━━━ RECORDED DATA
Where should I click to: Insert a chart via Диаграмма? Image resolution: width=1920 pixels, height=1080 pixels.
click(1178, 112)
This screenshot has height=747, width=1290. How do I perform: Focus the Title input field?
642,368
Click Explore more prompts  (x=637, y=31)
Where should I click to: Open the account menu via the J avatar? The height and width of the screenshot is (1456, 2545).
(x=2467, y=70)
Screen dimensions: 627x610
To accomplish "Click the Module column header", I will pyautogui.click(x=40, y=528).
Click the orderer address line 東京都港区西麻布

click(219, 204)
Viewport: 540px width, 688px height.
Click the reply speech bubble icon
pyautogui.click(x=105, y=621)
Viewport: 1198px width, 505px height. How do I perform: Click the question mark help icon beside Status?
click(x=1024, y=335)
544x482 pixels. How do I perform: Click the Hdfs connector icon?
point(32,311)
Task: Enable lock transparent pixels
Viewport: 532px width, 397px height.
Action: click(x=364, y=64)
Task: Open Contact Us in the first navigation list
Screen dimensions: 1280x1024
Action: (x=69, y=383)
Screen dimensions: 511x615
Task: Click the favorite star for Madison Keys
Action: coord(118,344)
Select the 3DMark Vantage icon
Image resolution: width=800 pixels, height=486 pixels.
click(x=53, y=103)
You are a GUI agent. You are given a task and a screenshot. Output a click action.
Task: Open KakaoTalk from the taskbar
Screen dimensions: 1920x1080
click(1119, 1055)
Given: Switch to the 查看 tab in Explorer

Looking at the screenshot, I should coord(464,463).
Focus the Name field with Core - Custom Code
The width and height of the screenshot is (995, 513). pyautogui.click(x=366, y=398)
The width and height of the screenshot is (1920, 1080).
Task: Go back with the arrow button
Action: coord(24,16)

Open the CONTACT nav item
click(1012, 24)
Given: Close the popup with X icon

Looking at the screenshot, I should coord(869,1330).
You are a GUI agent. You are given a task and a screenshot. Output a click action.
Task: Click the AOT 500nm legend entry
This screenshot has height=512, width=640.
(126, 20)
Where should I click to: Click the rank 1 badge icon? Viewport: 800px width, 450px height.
━━━━━━
• _EXERCISE DETAILS_: Convert the records above into a numbered list, one line per item, leaving out the blank lines.

• _REPLY TO THE TASK_:
1. Where should I click to: Insert a chart via Диаграмма? Image resolution: width=1920 pixels, height=1080 pixels.
2. click(1178, 112)
3. This screenshot has height=747, width=1290. How do I perform: Focus the Title input field?
4. 642,368
5. Click Explore more prompts  (x=637, y=31)
6. Where should I click to: Open the account menu via the J avatar? The height and width of the screenshot is (1456, 2545).
7. (x=2467, y=70)
8. Screen dimensions: 627x610
9. To accomplish "Click the Module column header", I will pyautogui.click(x=40, y=528).
10. Click the orderer address line 東京都港区西麻布
11. click(219, 204)
12. Viewport: 540px width, 688px height.
13. Click the reply speech bubble icon
14. pyautogui.click(x=105, y=621)
15. Viewport: 1198px width, 505px height. How do I perform: Click the question mark help icon beside Status?
16. click(x=1024, y=335)
17. 544x482 pixels. How do I perform: Click the Hdfs connector icon?
18. point(32,311)
19. Task: Enable lock transparent pixels
20. Viewport: 532px width, 397px height.
21. Action: click(x=364, y=64)
22. Task: Open Contact Us in the first navigation list
23. Screen dimensions: 1280x1024
24. Action: (x=69, y=383)
25. Screen dimensions: 511x615
26. Task: Click the favorite star for Madison Keys
27. Action: coord(118,344)
28. Select the 3DMark Vantage icon
29. Image resolution: width=800 pixels, height=486 pixels.
30. click(x=53, y=103)
31. You are a GUI agent. You are given a task and a screenshot. Output a click action.
32. Task: Open KakaoTalk from the taskbar
33. Screen dimensions: 1920x1080
34. click(1119, 1055)
35. Given: Switch to the 查看 tab in Explorer
36. Looking at the screenshot, I should coord(464,463).
37. Focus the Name field with Core - Custom Code
38. The width and height of the screenshot is (995, 513). pyautogui.click(x=366, y=398)
39. The width and height of the screenshot is (1920, 1080).
40. Task: Go back with the arrow button
41. Action: coord(24,16)
42. Open the CONTACT nav item
43. click(1012, 24)
44. Given: Close the popup with X icon
45. Looking at the screenshot, I should coord(869,1330).
46. You are a GUI agent. You are given a task and a screenshot. Output a click action.
47. Task: Click the AOT 500nm legend entry
48. This screenshot has height=512, width=640.
49. (126, 20)
50. Where should I click to: Click the rank 1 badge icon? Viewport: 800px width, 450px height.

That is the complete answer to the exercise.